Improvement is far from a certainty, the study concludes. It contends, for instance, that if Michigan doesn’t improve fourth-grade reading skills for low-income students, it won’t reach the top 10 by 2051 — a goal State Superintendent Brian Whiston has set to reach in 10 years. The state is currently 41st.
In terms of school funding equity, which measures the gap between the highest income and lowest income districts, Michigan ranks 42nd according to the report.
The report also states that business leaders worry the state’s talent pipeline is crumbling. Research shows that by 2020, 70 percent of Michigan jobs will require at least some education beyond high school. According to the Education Trust report, Michigan ranks 32nd in the percentage of adults 25 and older who have completed a bachelor’s degree.
Start with the Numbers
Schools, lawmakers and communities need to better understand these numbers, then devise strategies to improve them, speakers said.
MSU’s Arsen said parents need to become more aware of the trends in education — even if the ultimate decisions are left to the schools and lawmakers. “It’s critically important, no question,” said Arsen, an economist who has researched school finance, the privatization of education services and school choice. “But(parenting) is something schools can’t control.
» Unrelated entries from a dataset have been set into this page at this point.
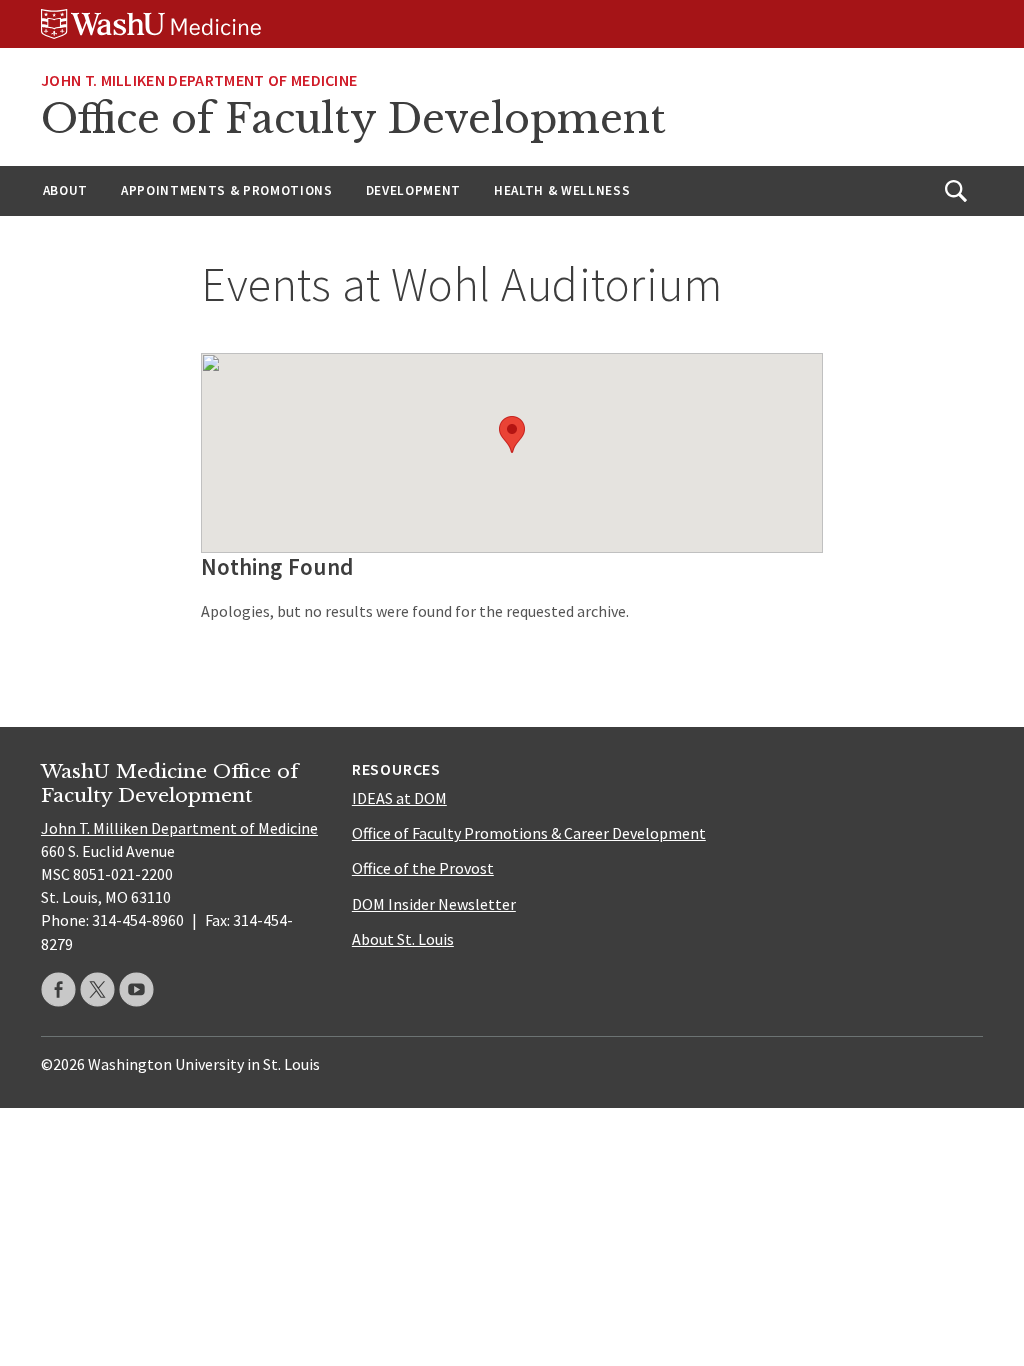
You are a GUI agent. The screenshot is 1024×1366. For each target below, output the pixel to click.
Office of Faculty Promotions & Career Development (529, 833)
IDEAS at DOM (399, 798)
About (65, 190)
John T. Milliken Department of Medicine (199, 80)
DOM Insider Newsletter (434, 904)
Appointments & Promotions (227, 190)
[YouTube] (136, 989)
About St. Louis (403, 939)
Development (413, 190)
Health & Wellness (562, 190)
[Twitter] (97, 989)
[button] (512, 434)
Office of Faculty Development (353, 119)
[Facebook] (58, 989)
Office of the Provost (423, 868)
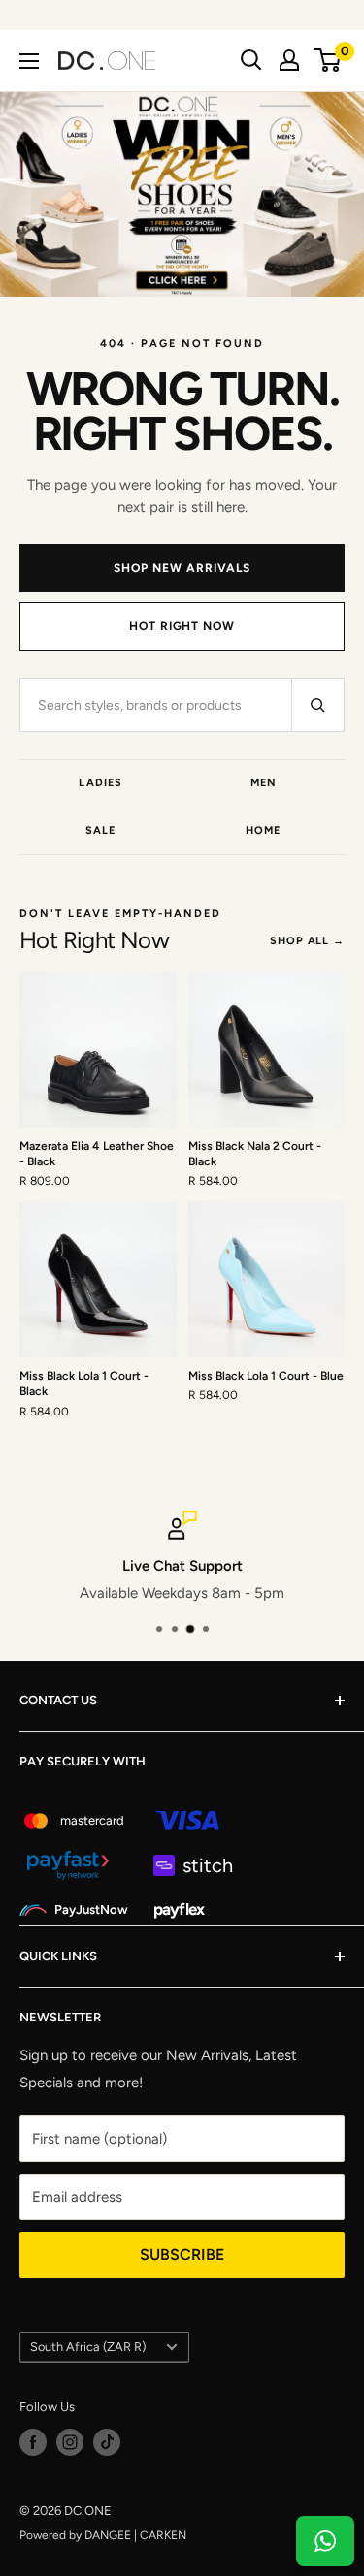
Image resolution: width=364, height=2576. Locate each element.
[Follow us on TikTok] (106, 2442)
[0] (328, 60)
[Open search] (251, 60)
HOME (263, 830)
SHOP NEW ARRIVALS (181, 568)
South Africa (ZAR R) (88, 2346)
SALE (100, 830)
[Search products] (317, 705)
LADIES (100, 783)
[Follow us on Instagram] (69, 2442)
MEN (263, 783)
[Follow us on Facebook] (33, 2442)
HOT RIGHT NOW (182, 626)
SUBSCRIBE (182, 2254)
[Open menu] (29, 61)
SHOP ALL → (307, 941)
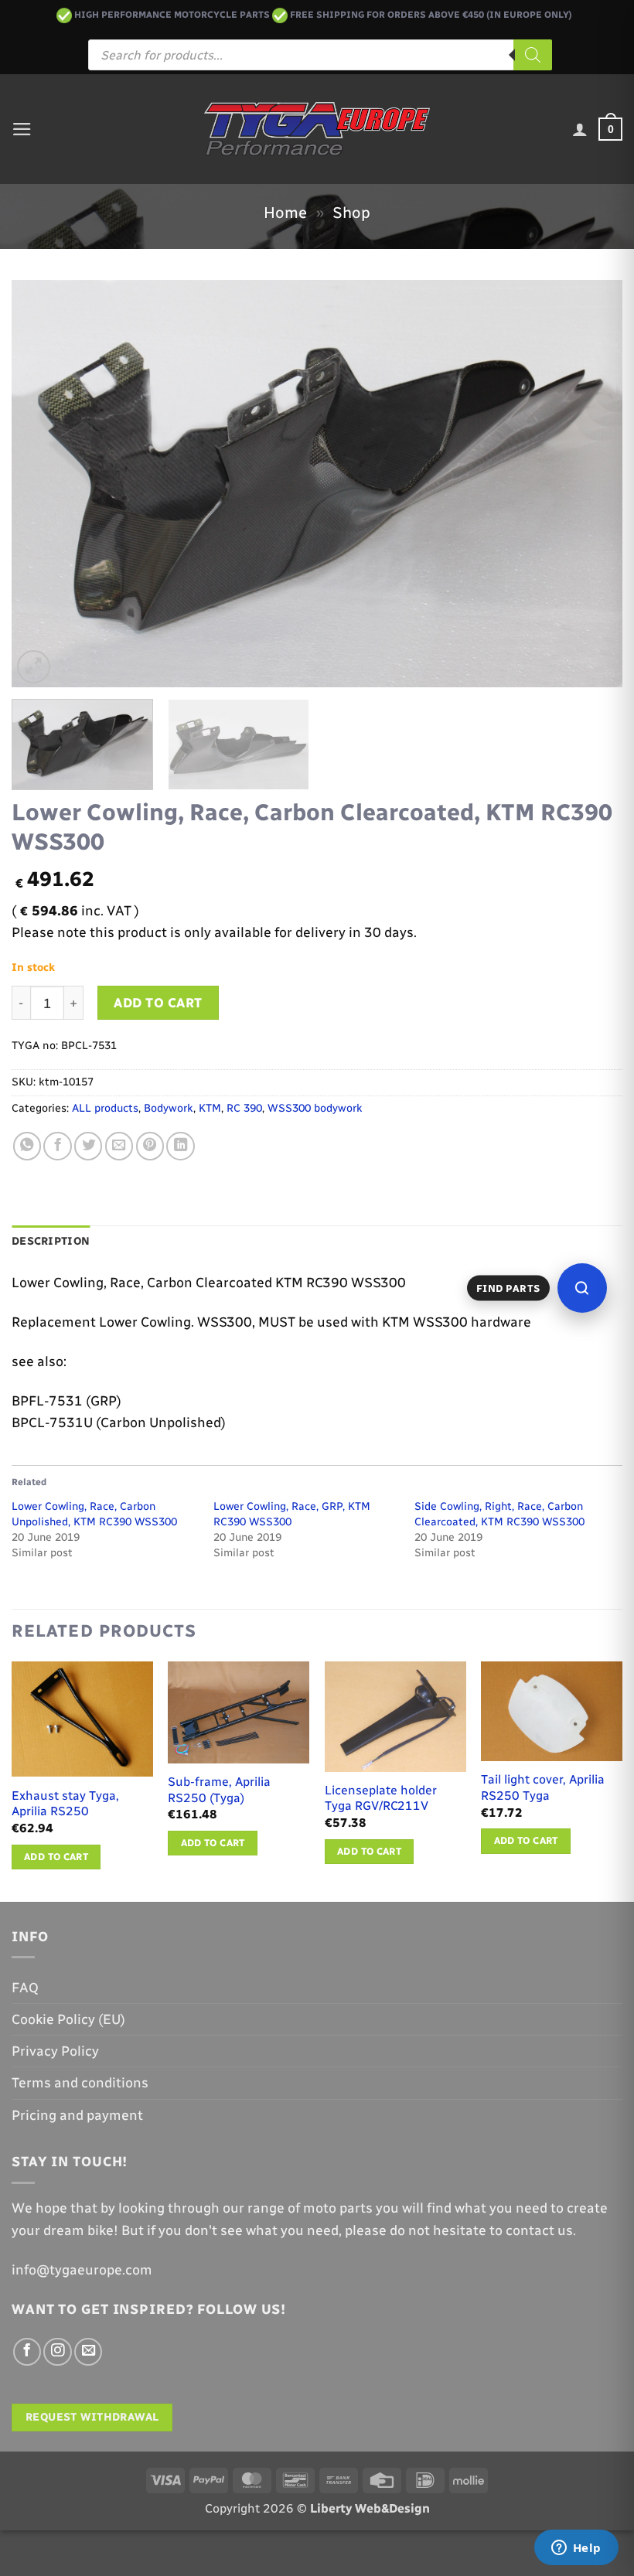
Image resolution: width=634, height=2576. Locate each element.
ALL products (105, 1108)
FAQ (25, 1987)
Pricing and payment (77, 2115)
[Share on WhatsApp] (27, 1146)
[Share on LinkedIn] (180, 1146)
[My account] (580, 129)
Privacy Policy (55, 2051)
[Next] (591, 483)
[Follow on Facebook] (27, 2352)
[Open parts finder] (582, 1288)
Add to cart (158, 1002)
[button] (22, 129)
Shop (351, 212)
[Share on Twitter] (88, 1146)
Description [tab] (51, 1241)
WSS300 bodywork (315, 1108)
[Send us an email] (88, 2352)
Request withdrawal (92, 2417)
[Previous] (43, 483)
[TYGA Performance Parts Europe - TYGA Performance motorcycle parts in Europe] (317, 129)
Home (285, 212)
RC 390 (244, 1108)
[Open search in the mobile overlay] (320, 54)
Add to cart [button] (56, 1856)
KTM (210, 1108)
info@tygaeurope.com (82, 2269)
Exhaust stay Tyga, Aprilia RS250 (65, 1803)
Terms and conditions (80, 2082)
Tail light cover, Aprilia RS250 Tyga (543, 1787)
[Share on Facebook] (57, 1146)
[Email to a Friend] (119, 1146)
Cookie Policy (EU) (68, 2019)
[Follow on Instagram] (57, 2352)
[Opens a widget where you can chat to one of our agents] (576, 2549)
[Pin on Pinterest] (150, 1146)
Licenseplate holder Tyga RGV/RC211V (381, 1798)
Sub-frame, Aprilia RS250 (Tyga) (219, 1789)
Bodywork (168, 1108)
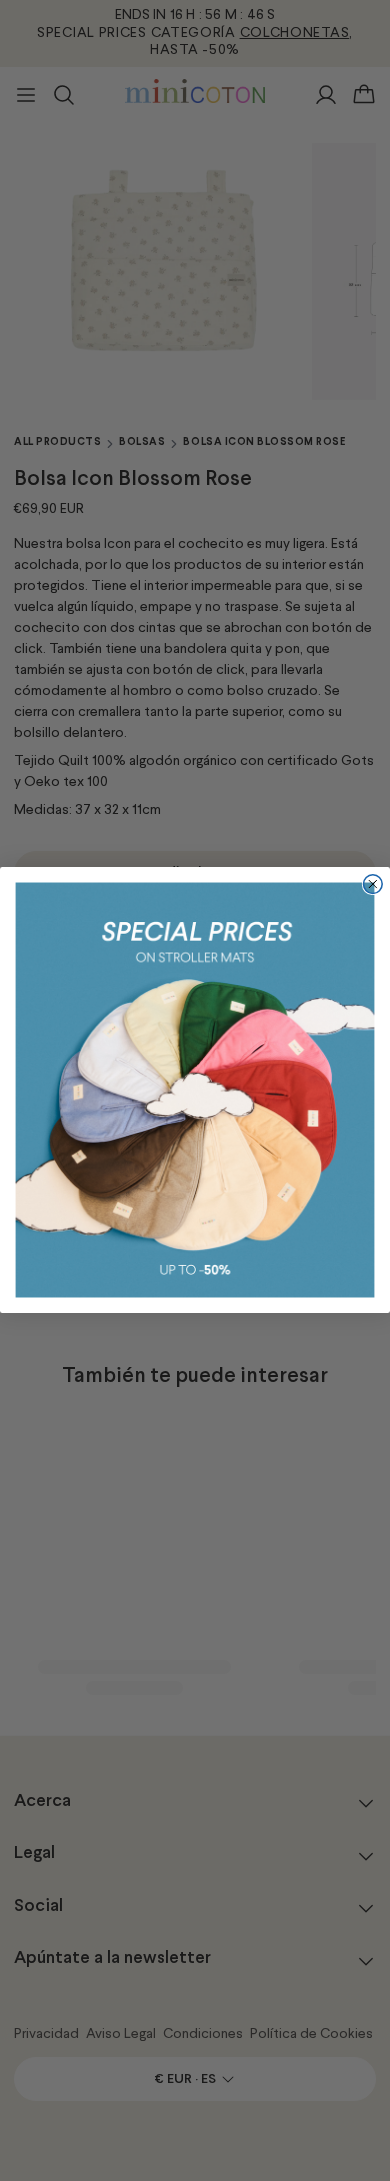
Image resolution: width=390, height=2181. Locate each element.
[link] (195, 1090)
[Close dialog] (372, 884)
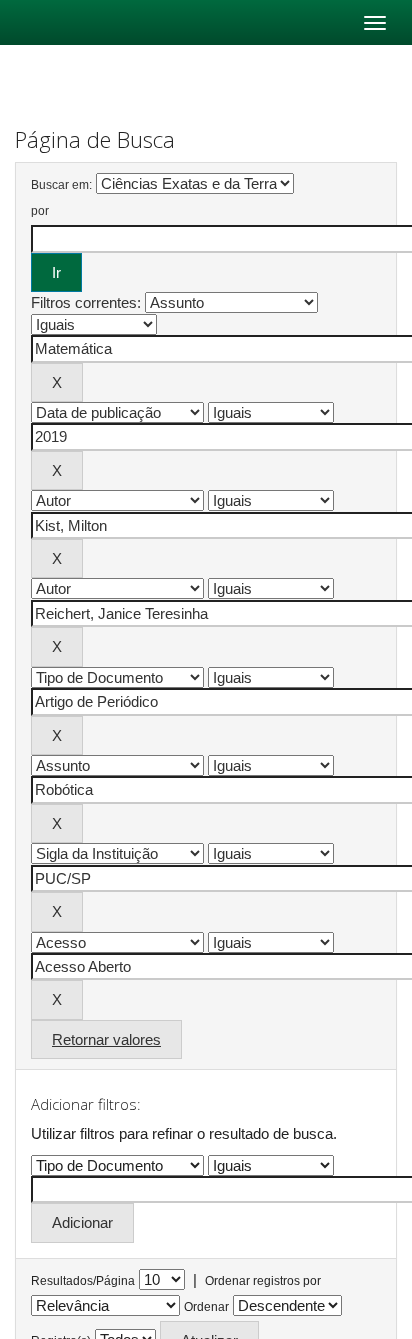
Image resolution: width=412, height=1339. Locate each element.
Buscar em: (61, 185)
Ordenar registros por (263, 1281)
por (40, 211)
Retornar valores (106, 1039)
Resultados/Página (83, 1281)
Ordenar (206, 1307)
Schools can only control what they can control. There are inequalities and schools need to look at them.”
Reville, a former chair of the Massachusetts State Board of Education, called the Michigan numbers “troubling.” He said improvements were made in his state through setting goals, stressing accountability, beefing up human resources and working with business leaders. He said a non-partisan commitment among all parties, along with changing its funding system, helped Massachusetts shoot to the top in many educational categories.
“Schools need to be the great balancer in society, but given the disputes it’s not very realistic,” Reville said. “I think people need to recognize the correlation between high knowledge and high skills.” In Massachusetts, he added, “we struck a grand bargain.”
Kevin Stotts, president of Talent 2025, an organization of West Michigan CEOs, said many of Michigan’s slipping numbers come as no surprise to educators and lawmakers. He said many factors affect education, such as poverty, the need for improvements in academic support, high student mobility and children coming to school hungry.
Stotts said everyone from parents and students to the business world need to understand the lack of a proper education is lose-lose for all. “What’s needed at the end of the day is for the average voter to understand that poor performance leads to low graduation rates (which) impacts all of us,” Stotts said.
Is Improvement Imminent?
Speakers’ views were mixed. They said it will require schools to recognize the need, lawmakers to craft sensible and equitable policy, and parents to enter the fray in larger numbers. Only then, they agreed, will change happen. “We need the government, policy makers, educators and business leaders to come together,” Stotts said.
Win Irwin, owner and chairman of Irwin Seating Co.and chair of the Western Michigan ACLU, said there is no reason why Michigan’s educational system can’t be improved as dramatically at Massachusetts’ has. It could take a constitutional amendment mandating students deserve a quality education — but it can be done, he said.
“There needs to be serious conversation,” Irwin said. “We do have people beginning to look at what it will take, but something big needs to happen. I’m just not sure where it’s going to come from.”